[AUSGEWÄHLTER AUSZUG]:
Entscheidungsstichwort (Thema)
Bekanntgabe eines Änderungsbescheides während des Klageverfahrens
Leitsatz (NV)
Ändert das FA einen mit der Klage angefochtenen Steuerbescheid während des gerichtlichen Verfahrens, in welchem der Kläger durch einen Prozeßbevollmächtigten ordnungsgemäß vertreten ist, so ist seit dem 1. Januar 1993 der Änderungsbescheid dem Prozeßbevollmächtigten bekanntzugeben.
Normenkette
AO 1977 § 122 Abs. 1, 5; FGO § 62 Abs. 1, 3, § 53 Abs. 1, §§ 68, 155; VwZG § 8 Abs. 4; ZPO § 81
Tatbestand
Der Kläger und Revisionskläger (Kläger) machte mit seiner Klage gegen den Einkommensteuerbescheid 1989 weitere Werbungskosten sowie außergewöhnliche Belastungen geltend. Der Kläger war im Klageverfahren durch Prozeßbevollmächtigte vertreten, die beim Finanzgericht (FG) eine Prozeßvollmacht eingereicht hatten.

[GESAMMELTES MATERIAL]:

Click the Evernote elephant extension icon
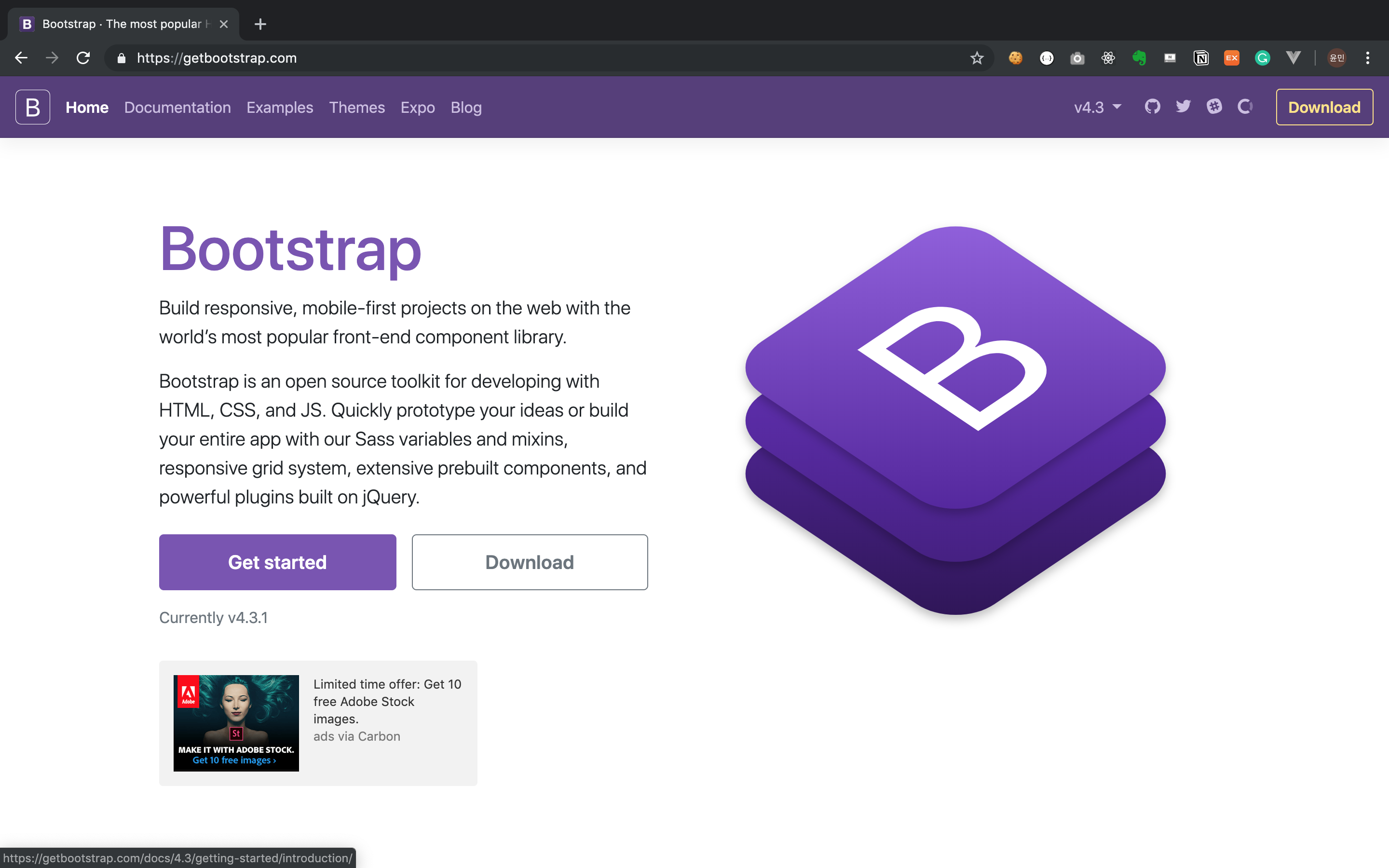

[AUFGABE]: Nennen Sie alle Gesetze, die im Auszug unter der Überschrift „Normenkette“ aufgeführt sind, jeweils mit ihrer Abkürzung. Verwenden Sie dafür ausschließlich den Auszug.

[LÖSUNG]: Dort stehen die AO 1977, die FGO, das VwZG und die ZPO.